We all get richer when more people join the global division of labor. They specialize, they exchange, and everyone benefits. That’s exactly what we’ve been doing for the past half millennium, while other species could only survive on their own.

Still, not every argument about getting richer over time holds up under scrutiny.

According to Ridley:

Today, of Americans offi­cially designated as ‘poor’, 99 per cent have electricity, running water, flush toilets, and a refrigerator; 95 per cent have a tele­vision, 88 per cent a telephone, 71 per cent a car and 70 per cent air conditioning (Page 29).

At the risk of sounding too conservative, facts like these make you wonder: What does it really mean to have all these conveniences? They make life easier, sure—but do they make life better?

A typical person could fix their own car in the 60s if it broke down in the garage. But cars today are far more complex, packed with electronics. They make life easier than ever, but you can’t fix them yourself unless you specialize in that field.

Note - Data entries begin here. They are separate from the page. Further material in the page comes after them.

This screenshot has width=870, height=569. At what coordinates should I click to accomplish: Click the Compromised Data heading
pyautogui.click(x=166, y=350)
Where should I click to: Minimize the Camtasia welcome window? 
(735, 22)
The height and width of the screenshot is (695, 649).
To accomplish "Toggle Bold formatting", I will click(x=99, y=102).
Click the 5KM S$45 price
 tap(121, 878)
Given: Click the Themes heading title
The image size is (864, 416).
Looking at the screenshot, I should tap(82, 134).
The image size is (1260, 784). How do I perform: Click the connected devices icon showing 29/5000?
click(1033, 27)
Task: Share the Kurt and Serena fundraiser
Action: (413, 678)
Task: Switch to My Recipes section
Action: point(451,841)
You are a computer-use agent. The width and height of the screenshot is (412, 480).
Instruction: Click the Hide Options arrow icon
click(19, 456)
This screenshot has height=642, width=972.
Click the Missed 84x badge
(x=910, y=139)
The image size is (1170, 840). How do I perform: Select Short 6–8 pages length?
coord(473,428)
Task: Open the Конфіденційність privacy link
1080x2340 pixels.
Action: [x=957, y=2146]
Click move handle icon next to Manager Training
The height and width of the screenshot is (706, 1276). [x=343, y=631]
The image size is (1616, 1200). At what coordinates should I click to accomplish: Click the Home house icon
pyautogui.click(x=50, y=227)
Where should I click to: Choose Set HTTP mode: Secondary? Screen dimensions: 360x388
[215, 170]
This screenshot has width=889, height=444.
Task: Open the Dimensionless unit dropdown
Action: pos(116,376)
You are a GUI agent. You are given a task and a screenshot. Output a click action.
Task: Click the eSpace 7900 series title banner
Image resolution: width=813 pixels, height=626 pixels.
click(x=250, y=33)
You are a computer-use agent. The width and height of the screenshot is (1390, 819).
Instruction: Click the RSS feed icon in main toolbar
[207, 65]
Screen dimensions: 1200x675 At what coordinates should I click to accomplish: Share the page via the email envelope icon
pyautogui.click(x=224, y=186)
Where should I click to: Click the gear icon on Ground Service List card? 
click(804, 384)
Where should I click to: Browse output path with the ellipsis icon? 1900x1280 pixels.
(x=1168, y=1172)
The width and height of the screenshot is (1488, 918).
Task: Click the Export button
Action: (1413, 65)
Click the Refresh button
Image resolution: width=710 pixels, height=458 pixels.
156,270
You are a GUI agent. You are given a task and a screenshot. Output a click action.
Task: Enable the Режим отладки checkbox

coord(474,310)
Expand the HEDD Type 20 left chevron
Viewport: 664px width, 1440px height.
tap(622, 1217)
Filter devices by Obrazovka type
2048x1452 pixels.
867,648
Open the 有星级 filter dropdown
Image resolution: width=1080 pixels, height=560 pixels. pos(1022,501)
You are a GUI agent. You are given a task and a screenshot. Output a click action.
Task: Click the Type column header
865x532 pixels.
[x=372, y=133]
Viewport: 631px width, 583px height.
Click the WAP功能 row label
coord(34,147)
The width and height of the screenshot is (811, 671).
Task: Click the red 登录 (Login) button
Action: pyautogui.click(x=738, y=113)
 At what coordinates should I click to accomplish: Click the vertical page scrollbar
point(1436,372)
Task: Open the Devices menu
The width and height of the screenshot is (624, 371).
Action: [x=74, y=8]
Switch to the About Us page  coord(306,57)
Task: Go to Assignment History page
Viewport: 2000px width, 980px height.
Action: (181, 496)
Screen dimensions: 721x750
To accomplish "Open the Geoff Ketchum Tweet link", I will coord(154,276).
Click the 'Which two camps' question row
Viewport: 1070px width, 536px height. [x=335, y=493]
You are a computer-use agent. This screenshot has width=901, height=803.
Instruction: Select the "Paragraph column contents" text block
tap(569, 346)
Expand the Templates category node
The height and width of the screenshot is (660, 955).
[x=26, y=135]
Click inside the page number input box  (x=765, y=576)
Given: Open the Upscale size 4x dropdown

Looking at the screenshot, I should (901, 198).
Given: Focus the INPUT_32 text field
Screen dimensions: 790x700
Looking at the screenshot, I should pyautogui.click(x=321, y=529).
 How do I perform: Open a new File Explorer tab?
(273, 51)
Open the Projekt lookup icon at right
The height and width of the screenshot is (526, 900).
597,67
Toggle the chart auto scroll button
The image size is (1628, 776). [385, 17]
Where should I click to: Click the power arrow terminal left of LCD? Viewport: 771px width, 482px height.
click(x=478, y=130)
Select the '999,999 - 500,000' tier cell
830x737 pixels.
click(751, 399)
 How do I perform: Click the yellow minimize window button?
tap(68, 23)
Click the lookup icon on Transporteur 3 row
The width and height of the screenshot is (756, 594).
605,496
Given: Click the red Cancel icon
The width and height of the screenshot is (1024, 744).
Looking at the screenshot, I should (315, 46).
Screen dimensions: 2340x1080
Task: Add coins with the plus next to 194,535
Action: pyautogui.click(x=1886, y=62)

True, we can exchange time for money. But we have to earn that money somewhere too, so it goes both ways.

Here’s one way to think about poverty and wealth. You’re poor if you can’t sell your time for enough money to buy the services you need. You’re rich if you can afford not only what you need but what you want.

It all comes down to one question: are people getting richer over time? The answer is yes. The average person today can buy things that used to be available only to the rich.

However…

Is it possible that not just the recent credit boom, but the entire postwar rise in living standards was a Ponzi scheme, made possible by the gradual expansion of credit? It is also true on both sides of the Atlantic that your state pension will be funded by your children’s taxes, not by your payroll contributions as so many think.(Page 29)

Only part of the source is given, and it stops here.